Would the military commanders, in full ceremonial regalia, that were on the invitation list speak? the Master of Ceremony had asked. No, thank you. The same went for the cabinet ministers. Any Nigerian who watched the symposium, and saw the ministers where they sat sanctimoniously on the other side of the rostrum must have imagined they were worshipers that came to listen to a sermon; what with the way they collectively kept dignified silence? That of elder statesmen present was understandable. It is the territory of elders to give counsel away from public spaces.

And Mr President said, “I was very angry” three times in his short address. ‘Angry’ as a word at such high-profiled gathering? He said he was at the time he arrived office and saw the sharp division that must, of constitutional necessity, exist among the three arms of government. He would love to see them work more closely, he said. It was the core of his comment at the symposium, and so uncomfortable he felt about any polarization between the executive arm of government and the legislature that he declared Cabinet system of government better than the presidential system which the nation has at the moment. He expressed his chagrin too that any member of the ruling party in the legislature would oppose his bills on the floor of the House. All of that amounted to a swish of the cane at the principle of Separation of Power that is central to the practice of presidential system. How should Nigerians interpret this?

That the presidency has always held an unfavourable view of the principle of checks and balances that goes with Separation Powers?
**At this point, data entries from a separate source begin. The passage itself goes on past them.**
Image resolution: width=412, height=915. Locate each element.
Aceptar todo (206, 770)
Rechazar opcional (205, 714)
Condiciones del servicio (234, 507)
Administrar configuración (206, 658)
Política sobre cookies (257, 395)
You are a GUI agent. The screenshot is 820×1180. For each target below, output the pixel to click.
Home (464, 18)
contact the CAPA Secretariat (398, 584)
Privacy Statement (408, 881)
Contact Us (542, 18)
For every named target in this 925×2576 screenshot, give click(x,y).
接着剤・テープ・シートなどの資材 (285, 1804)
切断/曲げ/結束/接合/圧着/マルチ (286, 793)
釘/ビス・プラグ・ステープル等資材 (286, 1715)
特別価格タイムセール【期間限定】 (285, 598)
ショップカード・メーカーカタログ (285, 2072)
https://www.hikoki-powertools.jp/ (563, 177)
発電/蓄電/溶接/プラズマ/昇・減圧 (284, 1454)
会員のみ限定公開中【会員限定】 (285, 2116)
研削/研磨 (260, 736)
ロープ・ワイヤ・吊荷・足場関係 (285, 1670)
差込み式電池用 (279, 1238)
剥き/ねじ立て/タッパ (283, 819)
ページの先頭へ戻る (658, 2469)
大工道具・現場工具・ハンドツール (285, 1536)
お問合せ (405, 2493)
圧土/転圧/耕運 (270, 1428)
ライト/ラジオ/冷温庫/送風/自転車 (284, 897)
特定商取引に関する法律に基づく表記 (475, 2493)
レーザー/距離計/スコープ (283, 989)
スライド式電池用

And because the ruling party provides the platform by which officials arrived power, and the manifesto of the party is like a law, none of its members should express a view contrary to that of the government?

Opinion here is that there is need to worry when a principle is sacrosanct to the practice of a system of government approved by the constitution, yet the number one defender of what the constitution says is impatient with it. Great leaders navigate their way through the maze that the constitution dictates, rather than express disdain for it as it was done at the Democracy Symposium. The ability of a sitting leader to successfully walk though the spider’s web of entrenched principles of presidential system is what stands certain American presidents out, for example. Such has them recorded in the mind of the people as all time greats.

A closer assessment of what transpired at the Democracy Symposium would give reason to be concerned, for it has effects and such can easily reflected on what the government does, and what the think-tank behind the throne pursue as an agenda. Is there an agenda to silence every opposing view, which was the reason the opposition was missing on the symposium’s invitation list? The effect these nuances on the nation and its democracy cannot be wished away, because it showed that the government had set out not to hear anything but its own voice. And how would that work out in term of building a strong and virile democracy when the government carries itself as if it knows it all?